The "semantic markup" discussion basically is a consequence of the fact that web developers are confronted with HTML and CSS as two separate languages, and of a developer's mindset attempting to rationalize this situation.

In SGML, on the other hand, attributes were originally introduced to capture rendering properties, much like CSS properties today, whereas content was put into element child text. In SGML, the notion that markup shouldn't contain presentation details is solved by using "link types", which, like CSS, can define an automaton for selecting applicable rendering properties in a context-dependent way, without having to specify those in main text copy. Unlike with CSS, this task is solved within the SGML language itself, and isn't shifted into separate ad-hoc syntax.


Is directly editing HTML, a content delivery language, really the right approach for authoring larger amounts of content? Is using CSS and JavaScript a sustainable strategy for preservation of content for generations to come?
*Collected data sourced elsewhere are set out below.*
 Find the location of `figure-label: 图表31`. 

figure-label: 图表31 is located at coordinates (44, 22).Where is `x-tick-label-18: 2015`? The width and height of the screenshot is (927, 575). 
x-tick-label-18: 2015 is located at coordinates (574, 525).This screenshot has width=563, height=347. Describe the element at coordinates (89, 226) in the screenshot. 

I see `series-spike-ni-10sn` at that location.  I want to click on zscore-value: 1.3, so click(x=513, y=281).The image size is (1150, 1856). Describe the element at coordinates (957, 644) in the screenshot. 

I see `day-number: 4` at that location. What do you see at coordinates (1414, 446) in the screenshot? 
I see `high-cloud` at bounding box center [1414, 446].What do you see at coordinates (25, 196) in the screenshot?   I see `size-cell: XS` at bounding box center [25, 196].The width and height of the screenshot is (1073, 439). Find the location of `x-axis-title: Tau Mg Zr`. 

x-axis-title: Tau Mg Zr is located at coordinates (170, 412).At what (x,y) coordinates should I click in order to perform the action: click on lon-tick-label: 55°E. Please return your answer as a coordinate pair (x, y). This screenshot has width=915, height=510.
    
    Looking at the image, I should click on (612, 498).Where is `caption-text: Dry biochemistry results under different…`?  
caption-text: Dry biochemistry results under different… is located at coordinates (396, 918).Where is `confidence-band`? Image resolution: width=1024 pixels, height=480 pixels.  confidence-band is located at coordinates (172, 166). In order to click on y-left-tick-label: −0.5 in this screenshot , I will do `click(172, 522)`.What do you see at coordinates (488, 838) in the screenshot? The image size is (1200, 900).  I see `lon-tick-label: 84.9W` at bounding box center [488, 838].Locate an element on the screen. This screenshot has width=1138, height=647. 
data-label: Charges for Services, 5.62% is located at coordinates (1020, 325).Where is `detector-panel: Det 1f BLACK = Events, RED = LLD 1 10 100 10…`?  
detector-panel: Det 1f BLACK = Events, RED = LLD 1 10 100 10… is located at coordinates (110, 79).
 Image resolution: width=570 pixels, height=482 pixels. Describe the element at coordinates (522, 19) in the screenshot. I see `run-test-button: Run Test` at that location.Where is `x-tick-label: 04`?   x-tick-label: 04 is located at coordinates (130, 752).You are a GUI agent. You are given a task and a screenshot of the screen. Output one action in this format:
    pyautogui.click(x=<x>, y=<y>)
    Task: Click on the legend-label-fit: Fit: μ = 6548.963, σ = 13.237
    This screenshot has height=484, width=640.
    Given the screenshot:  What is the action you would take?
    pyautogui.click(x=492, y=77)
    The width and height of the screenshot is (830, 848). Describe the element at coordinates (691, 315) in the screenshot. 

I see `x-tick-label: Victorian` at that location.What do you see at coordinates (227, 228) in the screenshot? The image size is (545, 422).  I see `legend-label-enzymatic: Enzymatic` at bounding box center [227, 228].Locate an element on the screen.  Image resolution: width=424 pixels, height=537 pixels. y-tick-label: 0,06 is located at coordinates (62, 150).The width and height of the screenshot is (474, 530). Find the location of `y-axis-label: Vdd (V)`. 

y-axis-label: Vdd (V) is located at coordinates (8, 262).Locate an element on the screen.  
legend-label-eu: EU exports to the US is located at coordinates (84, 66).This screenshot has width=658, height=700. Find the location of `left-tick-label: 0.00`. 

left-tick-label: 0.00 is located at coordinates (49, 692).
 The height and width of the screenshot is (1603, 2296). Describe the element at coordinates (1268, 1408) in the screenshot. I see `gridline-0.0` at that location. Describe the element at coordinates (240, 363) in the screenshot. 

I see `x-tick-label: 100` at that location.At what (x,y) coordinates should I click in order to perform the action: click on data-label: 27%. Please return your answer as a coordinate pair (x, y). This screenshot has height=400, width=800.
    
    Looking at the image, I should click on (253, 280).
Today, after many years of achievements in the vibrant markup community, it seems that standards fatigue has settled in, and that a whole generation of domain experts who believed in markup language technology have lost their voice or have retired silently.

Overusing XML for problems unrelated to semistructured data in the 2010's, the failure of XHTML, and other failures of the W3C haven't helped either. Standards development for markup languages has largely been stalled or abandoned.

Fortunately, SGML still stands as a practical bona fide language for tackling large-scale content authoring and preservation tasks, which are the kinds of problems SGML was designed to solve almost 50 years ago. It's specification process took almost a decade, and then another decade into becoming an ISO standard. As it stands, we're not going to see an international standard of SGML's calibre anytime soon.

SGML can parse and process most text content formats being used today, including HTML, XML, Wiki syntaxes, and JSON; it can formalize HTML's notion of omitting elements and tag inference, and it has practical integrated content organization, templating, and other authoring mechanisms.

sgmljs.net's SGML reference and Templating reference contains a modern account on these topics.